B2K2C. (Business-to-Key-Opinion-Leader-to-Consumer) Trovatrip qui a récemment levé $5 millions se présente comme une marketplace qui met en relation des hôtes de groupes de voyage, essentiellement des influenceurs, avec des voyageurs, bien souvent issus de leur fan base. L’influenceur a ainsi la possibilité de choisir une destination, de sélectionner des options proposées par la plateforme et d’en faire la promotion auprès de sa communauté. Cerise sur le gâteau ? Toute la logistique est assurée par la plateforme qui s’associe avec des voyagistes : ils facturent un tarif de base et fournissent des guides locaux à chaque groupe. Trovatrip se rémunère en facturant aux voyageurs des frais de service de l’ordre de 10 %, ainsi que des frais de carte de crédit de 2,9 %. L’Africain Wantotrip est un autre modèle semblable bien que la jeune pousse semble mettre l’accent davantage sur des experts qui mettent leur passion au service d’une expérience touristique inédite plutôt que sur la connexion “influenceur - fan” dans le contexte d’un voyage. Je trouve cette catégorie intéressante, en particulier le modèle Trovatrip, car il transforme le voyage en un outil d’engagement influenceurs - fans. Un argument qui pourrait rendre l’acquisition plus facile mais aussi l’expérience plus mémorable et, de facto, contribuer à fidéliser plus facilement les voyageurs.
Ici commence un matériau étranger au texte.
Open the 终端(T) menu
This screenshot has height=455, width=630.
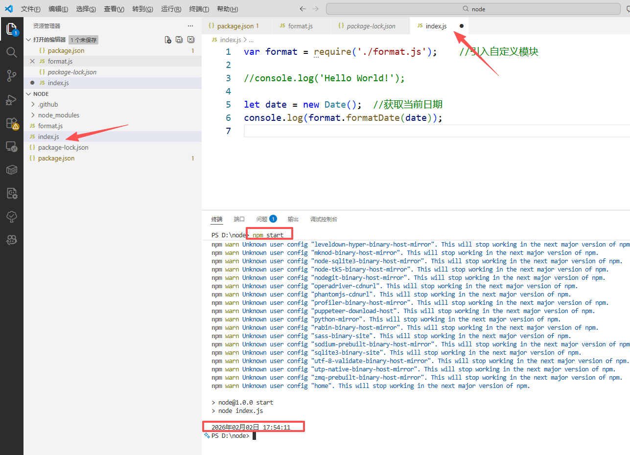(x=199, y=9)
C2C (Creator-to-Consumer). Citons enfin, une catégorie qui entend devenir la “home base” des créateurs du travel. On se rapproche davantage du modèle social commerce et je suis convaincue que cette catégorie va continuer à se développer dans les prochaines années. Explo permet de monétiser des expériences sur-mesure comme des vidéos guidées, d’organiser des évènements live, etc.
Paak met l’accent sur la brique de monétisation en offrant plusieurs options : commissions de réservation, primes de parrainage, paiements par vues et plus encore.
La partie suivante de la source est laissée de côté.